### Text shown
———

Undergo Emotional Intelligence Training

Spending too little time interacting with employees on a face-to-face basis can have a negative impact on the emotional intelligence of any HR professional. You need to spend time with people directly in order to better understand their emotions, motivators, and perspectives. This won’t happen easily if you primarily interact with others via chat, phone, or email.

Given this fact, it may be valuable for all members of the HR department to undergo emotional intelligence training. Although most HR professionals are at least familiar with the concept of emotional intelligence, it’s never a bad idea to revisit the subject from time to time. Emotional intelligence is defined as the ability to recognize one’s own emotions and the emotions of others and to act with empathy toward others. Emotionally intelligent people know how to control their emotions and express them in a healthy way—they neither repress their emotions nor get carried away with them.

HR might not be the only department that could benefit from such training. For example, perhaps managers throughout your company have begun to use continuous feedback software to check in with their workers. While it’s important to provide feedback regularly, doing so via software often creates emotional distance between employees and their supervisors.

In such cases, consider asking all managers to undergo emotional intelligence training. Such training will help managers feel more capable in face-to-face interactions with their employees—the training can help them learn how to listen actively and how to handle complaints or anger from employees in a constructive way. Offering emotional intelligence training is also another way to establish and promote a corporate culture that values human connection.

———

### Collected data
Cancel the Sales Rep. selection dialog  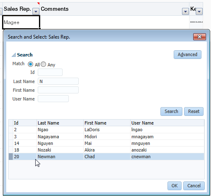click(x=194, y=186)
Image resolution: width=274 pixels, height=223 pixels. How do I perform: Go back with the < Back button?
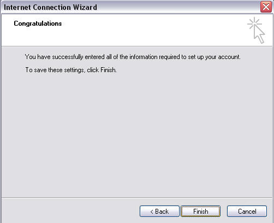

———

### Work to complete
(a) Can you copy the emotional intelligence training text word for word, from "HR might not" to "and their supervisors."?
(b) In the emotional intelligence training text, what does giving feedback through software often create between employees and their supervisors?

### Answer set
(a)
HR might not be the only department that could benefit from such training. For example, perhaps managers throughout your company have begun to use continuous feedback software to check in with their workers. While it’s important to provide feedback regularly, doing so via software often creates emotional distance between employees and their supervisors.

(b) Emotional distance.